> _Problem to solve_: Look for the word "agent" in the records, and copy each line where it appears.

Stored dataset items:
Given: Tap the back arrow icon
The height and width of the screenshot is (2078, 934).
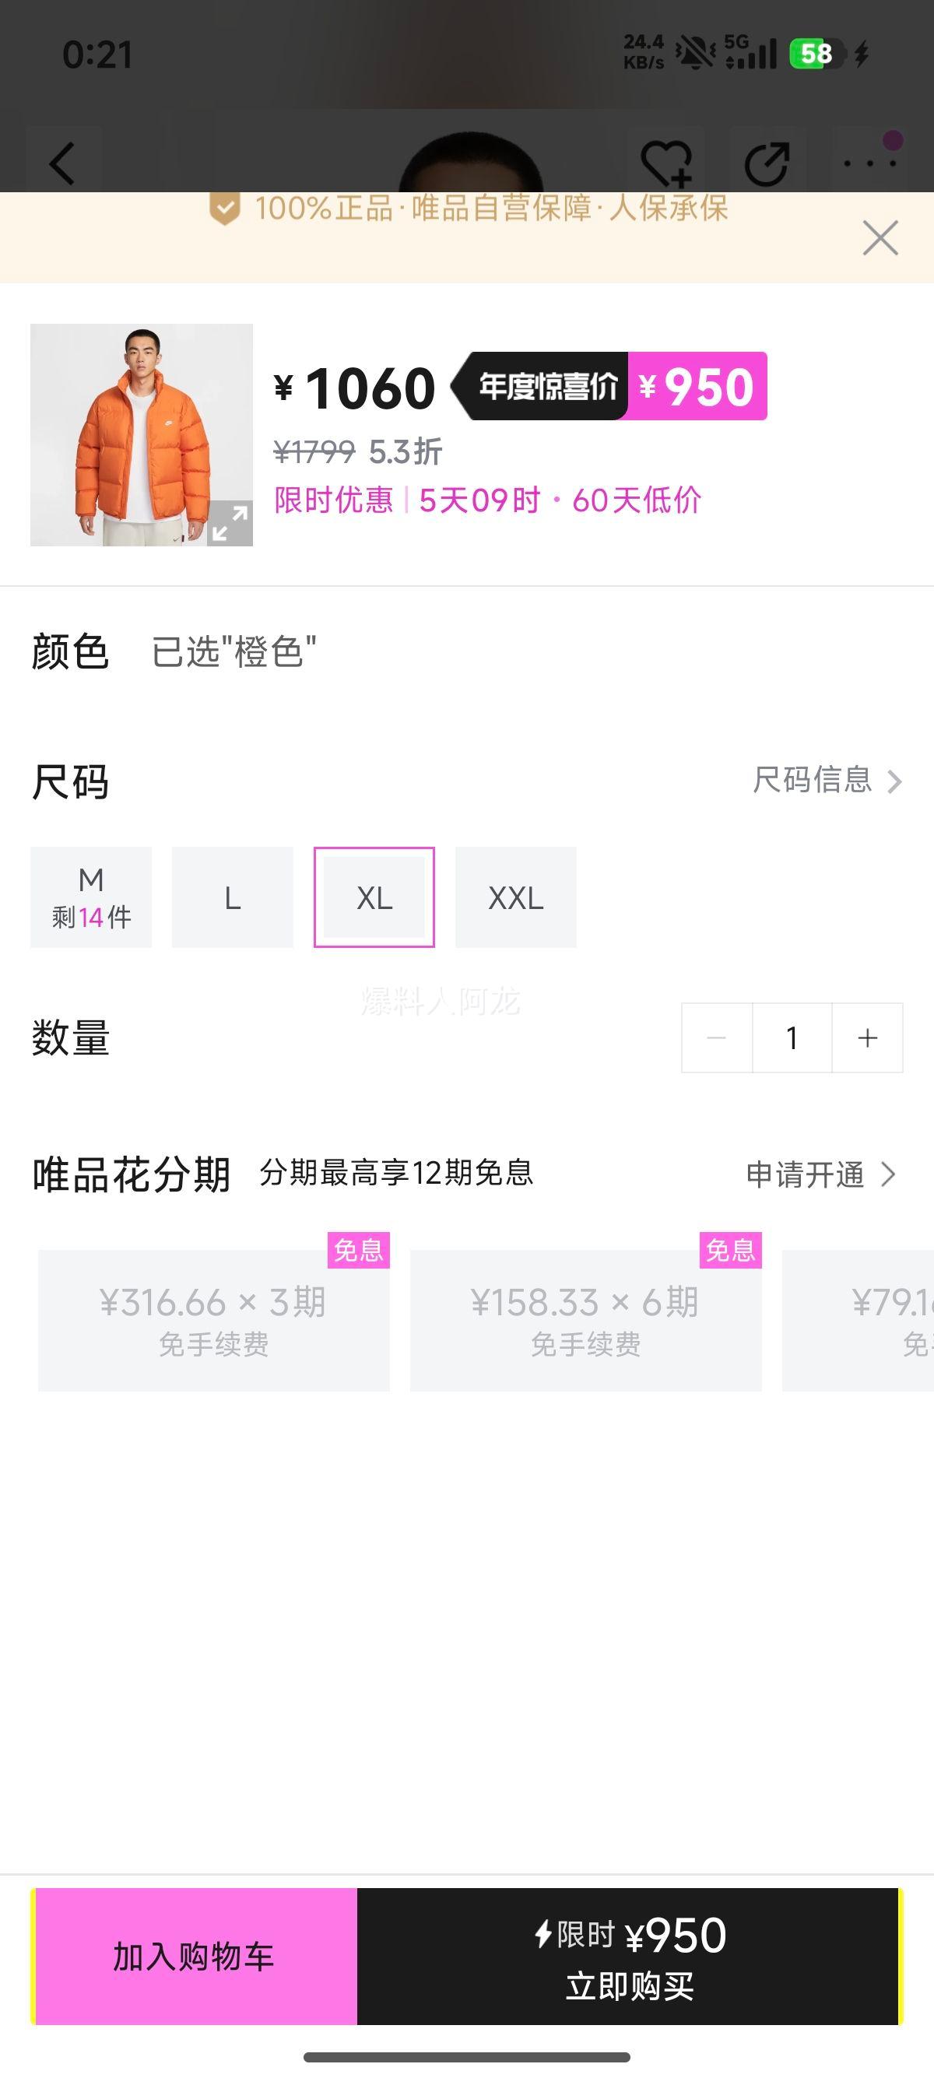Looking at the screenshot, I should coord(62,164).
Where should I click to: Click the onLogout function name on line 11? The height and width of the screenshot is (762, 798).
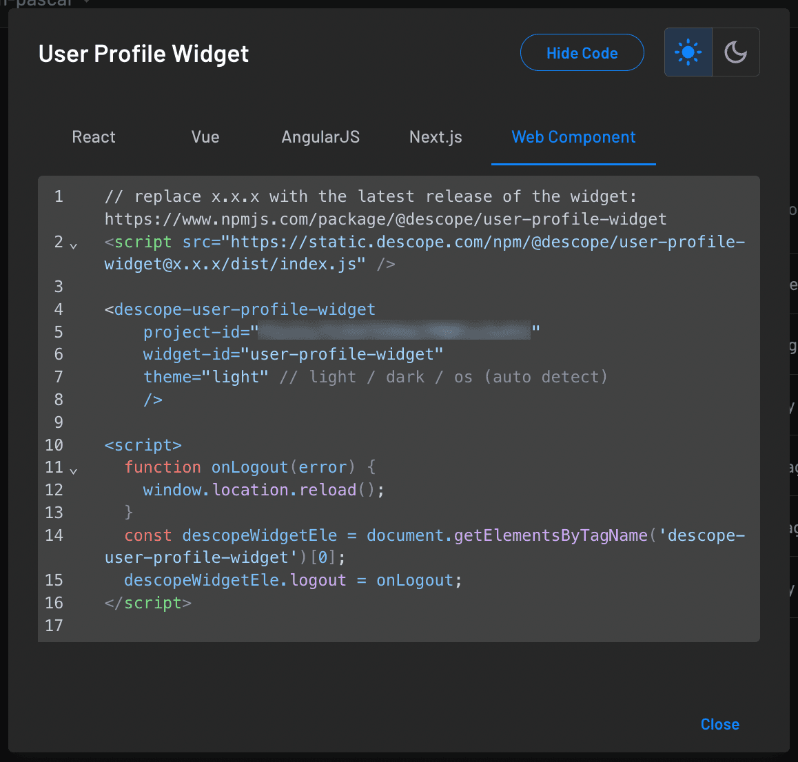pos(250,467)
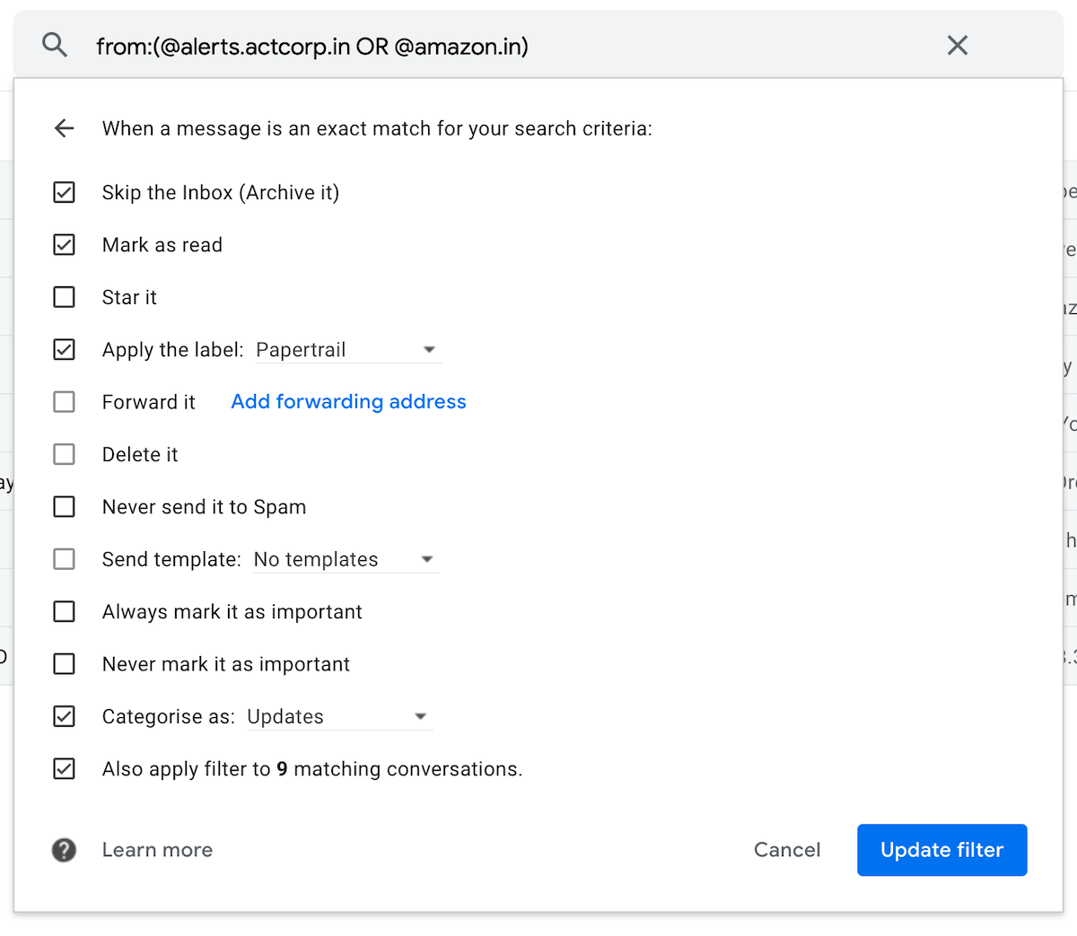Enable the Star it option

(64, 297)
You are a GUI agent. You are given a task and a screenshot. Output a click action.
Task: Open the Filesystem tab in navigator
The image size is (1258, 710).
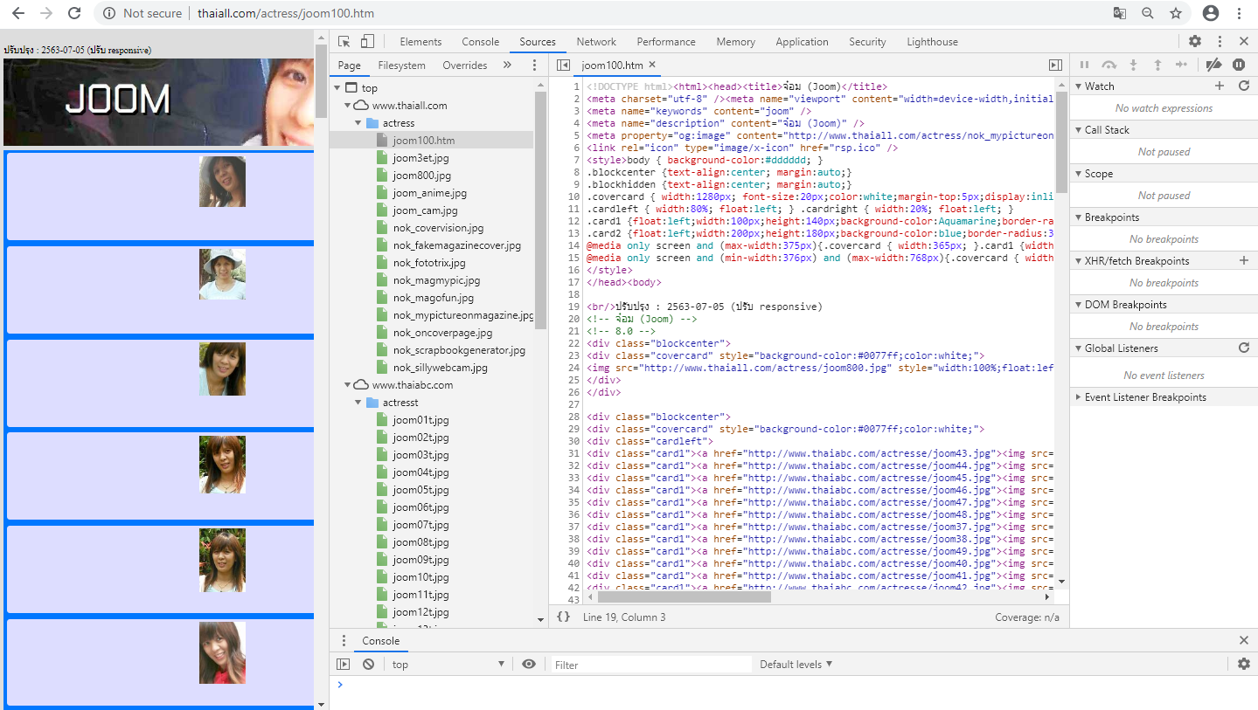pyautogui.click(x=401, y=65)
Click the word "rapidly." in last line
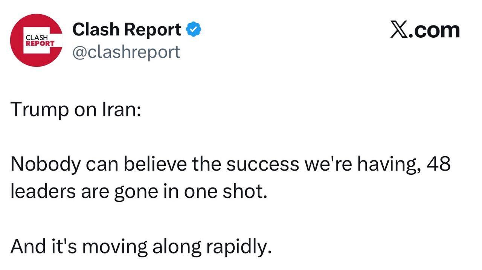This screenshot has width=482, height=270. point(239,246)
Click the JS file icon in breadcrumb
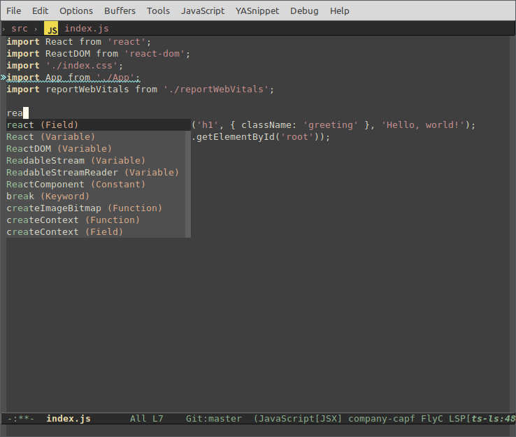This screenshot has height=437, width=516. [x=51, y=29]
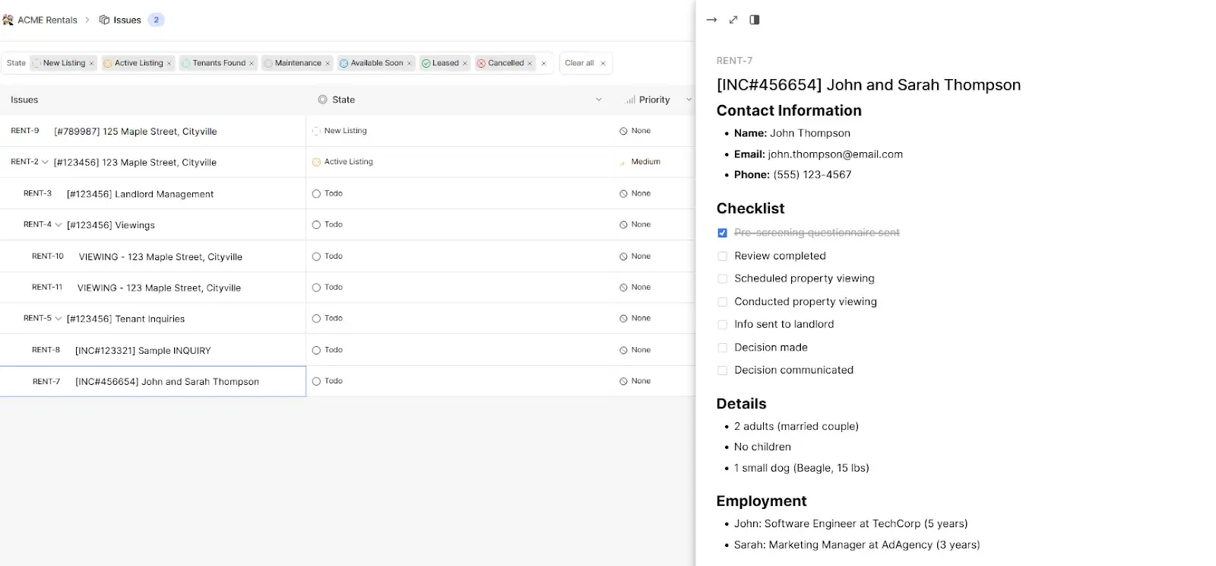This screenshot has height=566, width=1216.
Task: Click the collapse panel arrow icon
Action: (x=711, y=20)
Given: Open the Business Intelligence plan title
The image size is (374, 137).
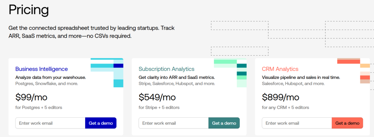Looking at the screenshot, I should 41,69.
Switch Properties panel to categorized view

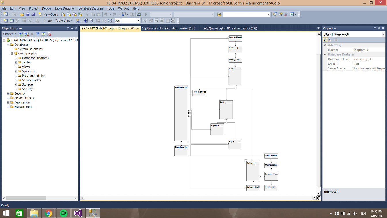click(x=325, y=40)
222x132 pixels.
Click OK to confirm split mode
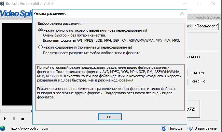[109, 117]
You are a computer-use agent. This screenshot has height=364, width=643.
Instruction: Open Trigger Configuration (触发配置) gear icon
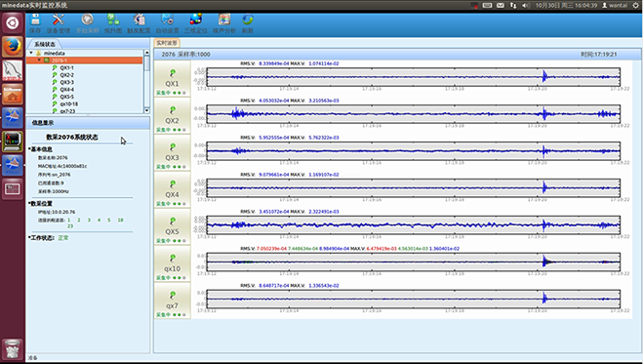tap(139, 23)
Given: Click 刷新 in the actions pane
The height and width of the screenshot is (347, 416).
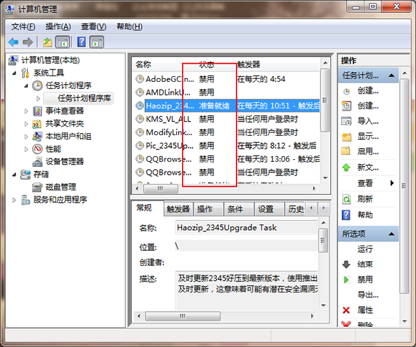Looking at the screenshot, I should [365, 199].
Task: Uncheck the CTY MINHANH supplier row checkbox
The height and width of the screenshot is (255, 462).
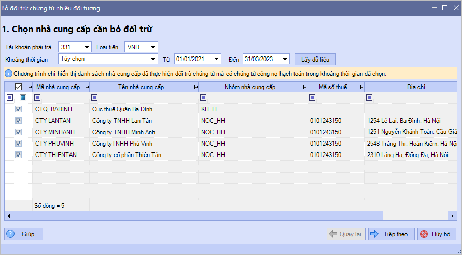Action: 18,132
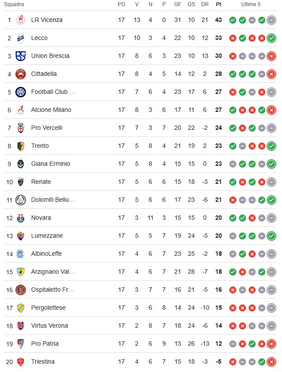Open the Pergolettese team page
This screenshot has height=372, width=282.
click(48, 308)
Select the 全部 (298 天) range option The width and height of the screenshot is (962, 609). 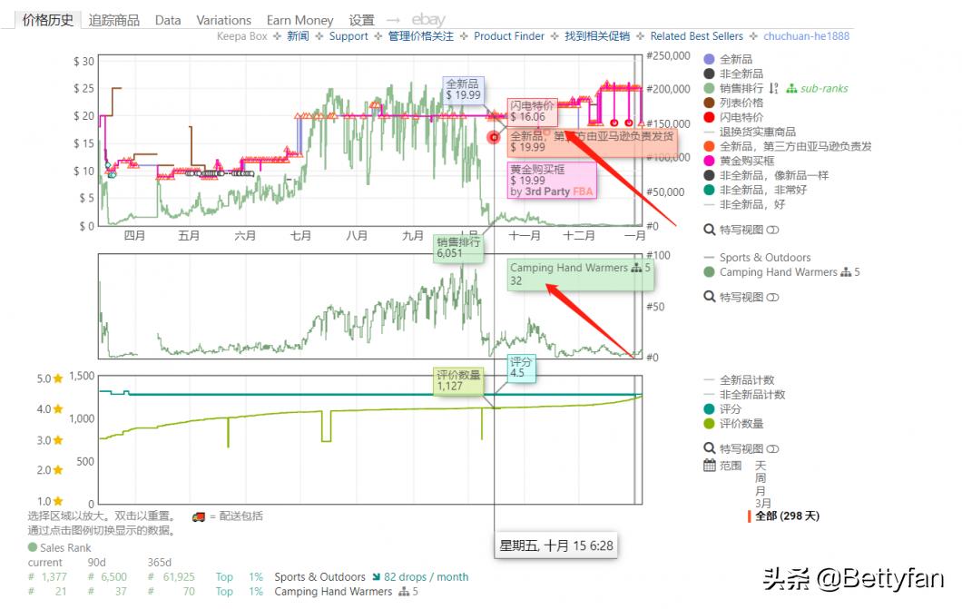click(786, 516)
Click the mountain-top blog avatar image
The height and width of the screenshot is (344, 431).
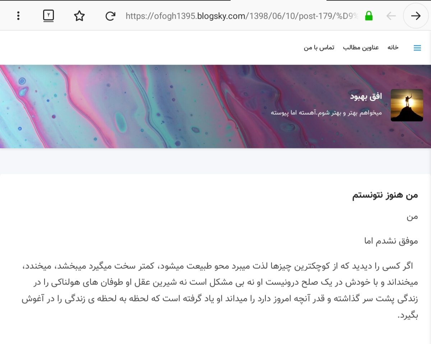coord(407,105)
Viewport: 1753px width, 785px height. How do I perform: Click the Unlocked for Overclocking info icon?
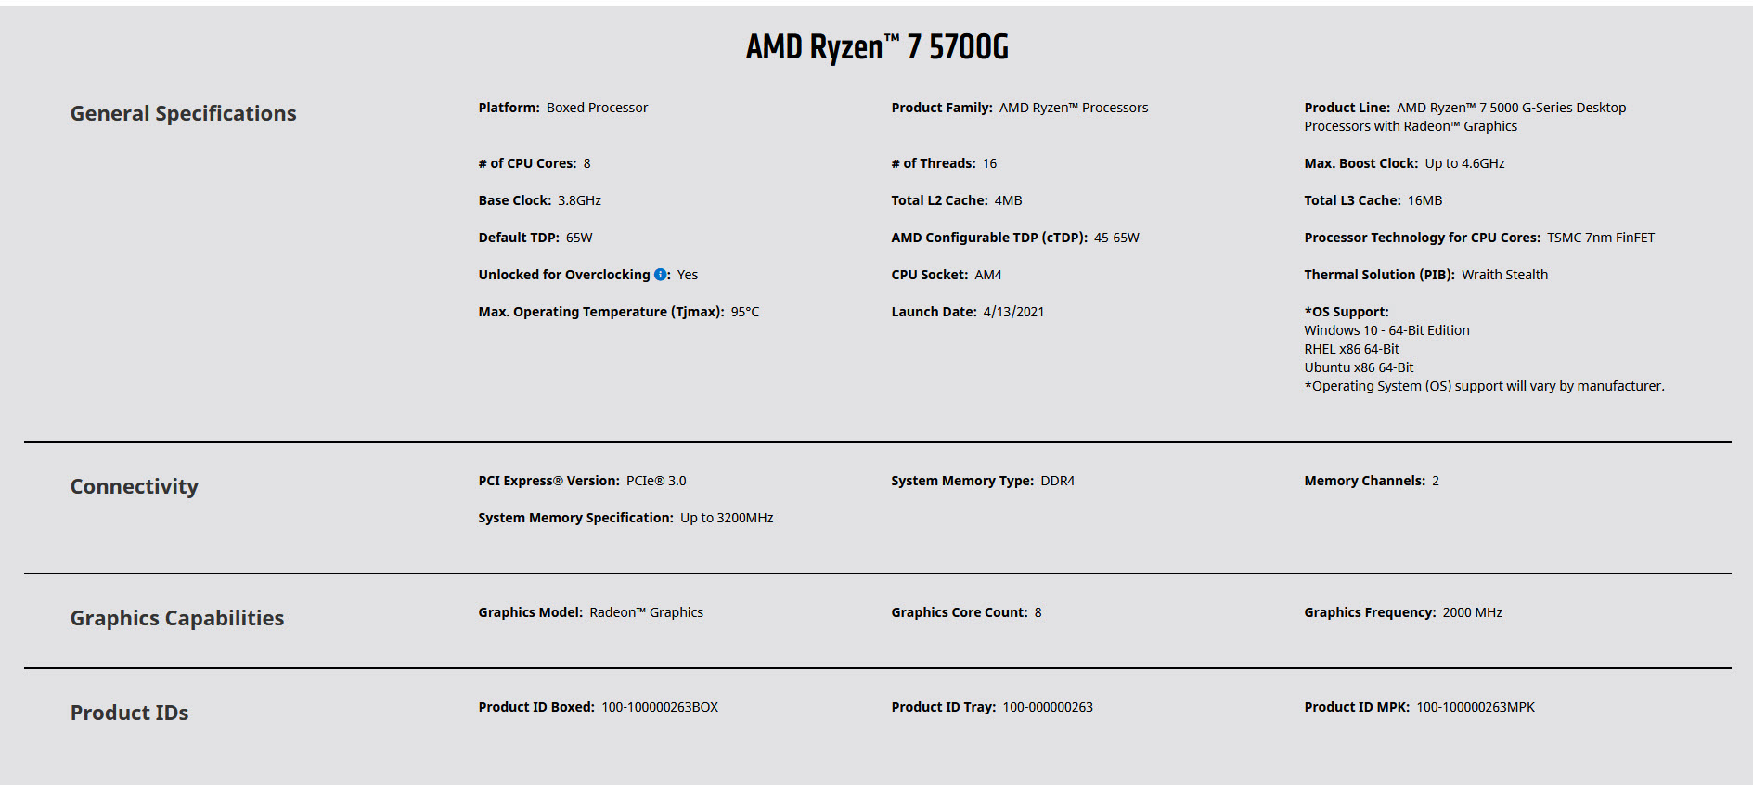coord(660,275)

> _Problem solution_:
You are a GUI agent. You are given a task and a screenshot. Output a click action.
You are a computer-use agent. This screenshot has height=364, width=643.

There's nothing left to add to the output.